The children that we were used to refer to these circles as ‘eggs’. It was our pastime to open our palms and stretch our hands to where the ‘egg’ was. We would then bring the ‘egg’ to the centre of the palm, close the fist, thus ‘catching the egg’ and putting it into our pockets. (Those who wore no shirts were allowed to put the eggs in their mouths.) We would, of course, do this only when the teacher was not around.

One day, when Leela teacher was away in Class 2, Ananthan and I were busy ‘catching eggs’. Both of us were busy putting the eggs, one by one into our shirt-pockets. At an unexpected moment, Leela teacher came into the class. We were too busy to notice either her or the calm that had descended the atmosphere when the classmates saw her and quickly buried their faces in the books.

As she watched us, the entire class giggled. That was when we came down to the real world. Leela teacher called both of us to the table and asked us to put our open palms on the table. She pulled out the slender cane. Ready to receive one lash, if not more, I shut my eyes hard, waiting for the cane to hit my palm and stinging pain to course through my body. So did Ananthan.

I heard the swish of the menacing cane as it cut through the air. I winced. I heard it hit the destination, but it was not my palm. I heard a titter run through the classroom and wondered why. The cane had landed on, I guess, Ananthan’s palm, because it never hit me. I waited for my turn.

Nothing happened.

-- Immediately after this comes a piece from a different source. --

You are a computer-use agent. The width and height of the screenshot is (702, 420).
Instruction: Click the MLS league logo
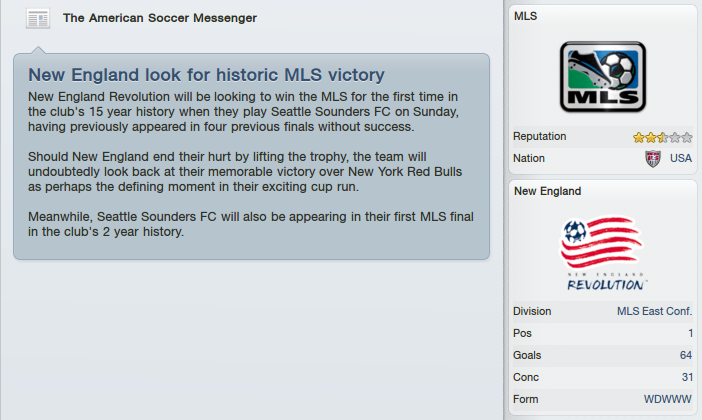pyautogui.click(x=602, y=77)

Leela teacher said, ‘Go back to your seats, both of you.’ I wondered why I had been spared and only Ananthan was subjected to the punishment. Heads down, not looking at each other, the two of us went back to our seats.

On our way back home, Ananthan asked me, ‘Did it hurt, Rajan?’

I responded, ‘Weren’t you, Ananthan, the one that got the spanking?’

This was the first corporal punishment I ever received in school. The way Leela teacher spanked both of us with just one swish without hurting either of us is perhaps the sweetest memory I have of my Class 1 days.